I had to get creative for many of the surfaces, using a rockhammer and a mobile rig for many things, but for the glass impacts I found myself with a slingshot, a stack of dishes and about 45 minutes in an empty warehouse to get the sounds I needed.
Since the warehouse wasn't onsite and I knew I had limited time, I decided to roll with the venerable Sure VP-88 and a 744t as my rig. The VP-88 isn't a great ambient mic because of its relatively high self noise, but it works great as a spot fx mic when the preamps are going to be at 12 o'clock or below, and I wanted a stereo rig that would be quick and easy to set up and tear down. I set the pre's down to zero with no pad on the 744 to leave enough headroom for the close miked impacts I was setting up to record.
I needed the sounds to be able to pass for outdoors, so that meant I had to dry up the verb in the space as much as possible for recording. I also needed to contain and direct the debris to keep myself safe and keep cleanup quick. I solved this by building a little pup tent using packing blankets and laying down a cheap plastic tablecloth on the floor with a light layer of sand. I also placed a board against the wall as a backstop, and angled it away from me so that any projectiles that hit it directly would (hopefully) direct away and into the side of the tent.
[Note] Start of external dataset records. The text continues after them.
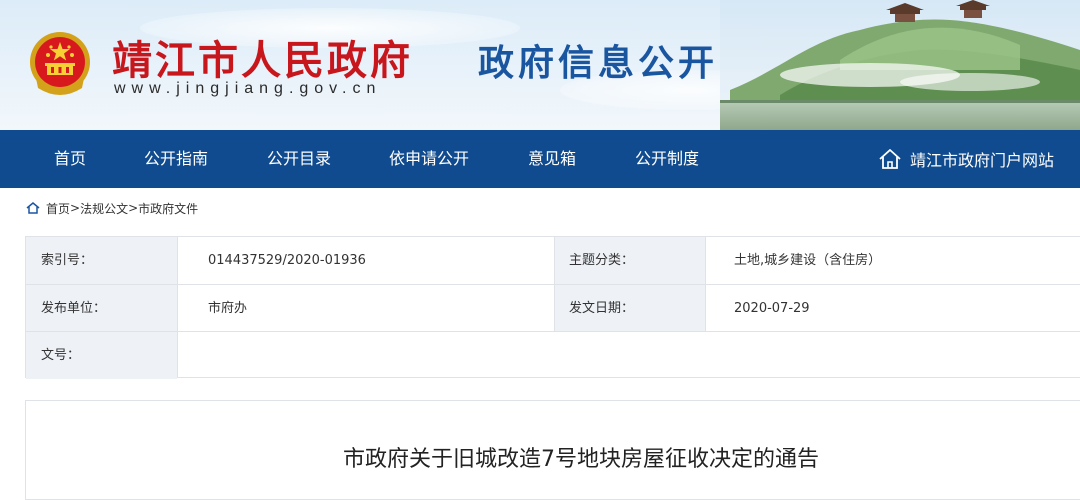  I want to click on article-title: 市政府关于旧城改造7号地块房屋征收决定的通告, so click(581, 460).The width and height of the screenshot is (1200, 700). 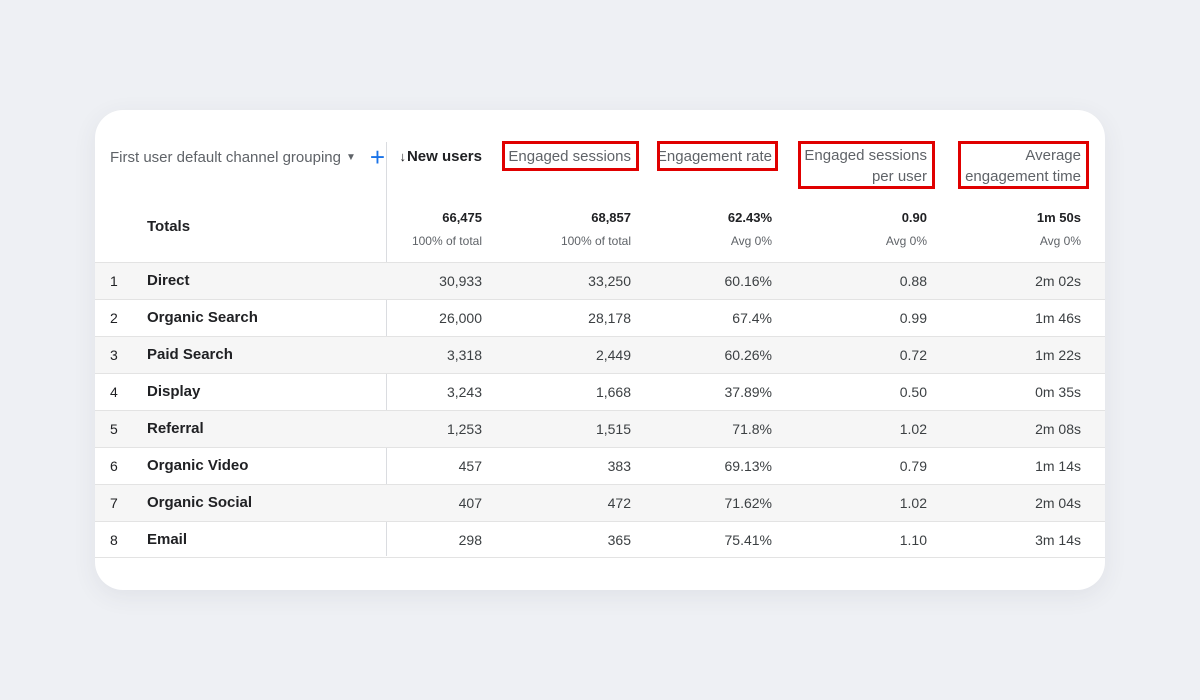 What do you see at coordinates (1058, 503) in the screenshot?
I see `row-avg-engagement-time: 2m 04s` at bounding box center [1058, 503].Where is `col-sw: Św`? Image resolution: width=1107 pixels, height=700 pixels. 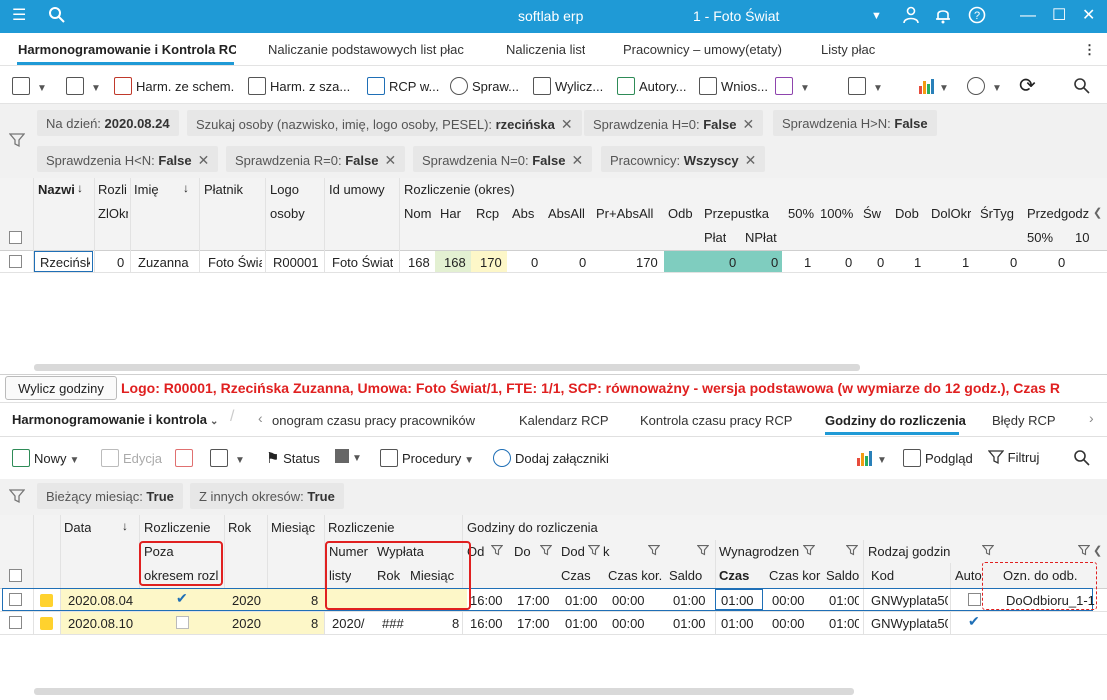 col-sw: Św is located at coordinates (872, 214).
I protected the mic by placing it behind a heavy wooden box that was holding up the left part of my pup tent, and just poking it through the packing blanket. Next I set up the plates.
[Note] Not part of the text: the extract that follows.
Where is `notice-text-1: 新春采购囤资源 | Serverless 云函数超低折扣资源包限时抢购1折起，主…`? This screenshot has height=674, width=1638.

I also ended up with a happy accident regarding ammo, since my original intent was to buy solid metal slingshot ammo for the recording. It turned out that I didn't have time to make the purchase before I had to record, so I opted for quarter sized rocks from outside. That ended up being the superior choice though, because the rocks tended to shatter on impact, and if they didn't do that they would riccochet and make generally interesting whizzing sounds on their own.
20 minutes of recording yielded these final results and a few others: (these sounds are unprocessed except for MS decoding and some slight limiting)
In the end, I was surprised by how happy I ended up being with both the noisefloor and the debris detail I managed to get. I didn't get the warehouse verb all of the way out, but layered with an ourdoor ambiance those sounds will play.
I also don't think the soundcloud conversion does these particular sounds justice, so feel free to download them to really hear what went on there.